When he thinks of his childhood his main feeling is anger and ‘a lack of being able to respond as a child, not having the tools to be able to respond. I think that’s the biggest issue I have with it’.

This is something he has thought about a lot recently, after his three-year-old daughter disclosed being touched inappropriately by another child in daycare.

‘I sat her down, and I explained to her that it wasn’t her fault and these things do happen – but we can’t let them happen and you need to tell somebody instantly, and don’t ever feel that you can’t talk about it.’

The centre had known of this incident but did not notify him or his partner, and he believes better education is required for people about the impacts of child sexual abuse.
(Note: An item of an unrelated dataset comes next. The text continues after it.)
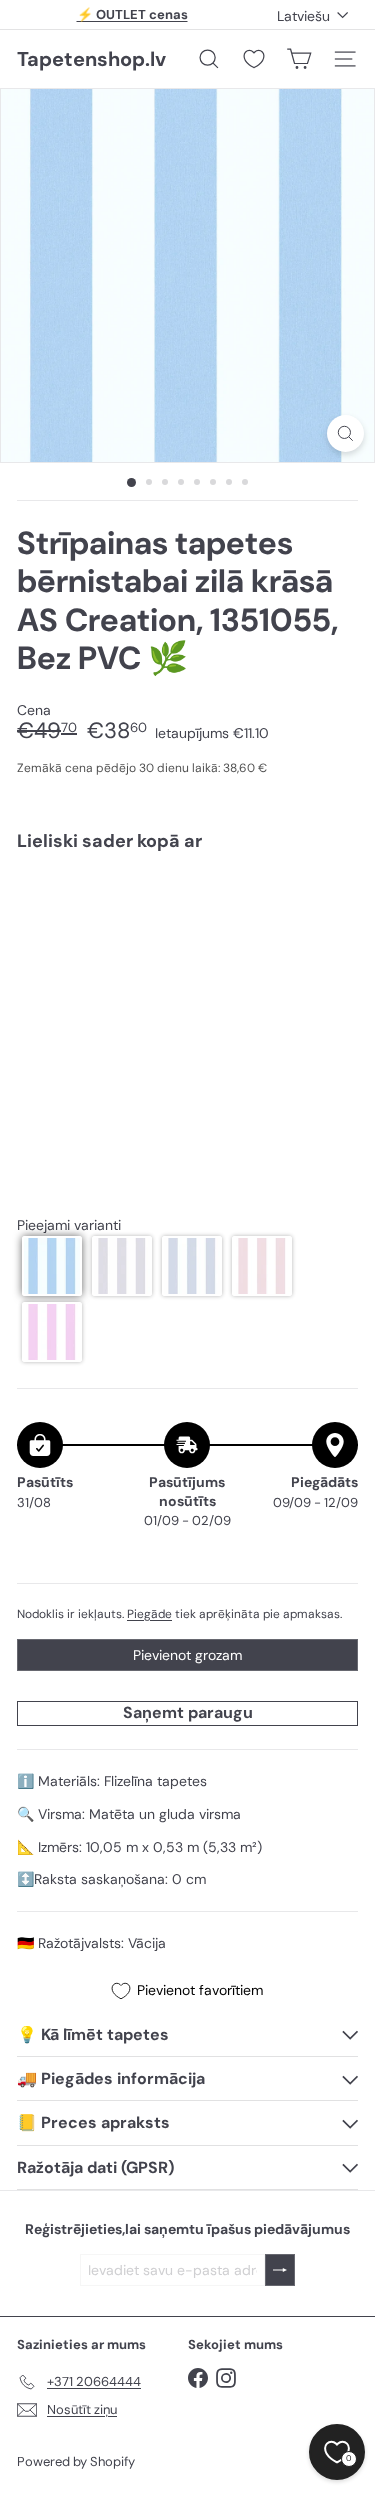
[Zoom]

‘They knew of it, because we spoke to them later about it ... But there was no paperwork written up on it, they hadn’t informed us of it. I don’t blame the school for it happening, but certainly their response to us was very inappropriate ... And there was a second instance happened, which was considerably worse, again involving children. But that time they told us about it and everything, but I get the impression that it hadn’t been dealt with.

‘And I think that’s the issue. If people aren’t aware or educated regarding how important these things are in shaping children, then there’s never going to be anything that’s going to change ...

‘I think the more times that these things happen to other children and it’s not dealt with, I really believe it will become normalised for them. So when something does happen they may not be willing to put their hand up.’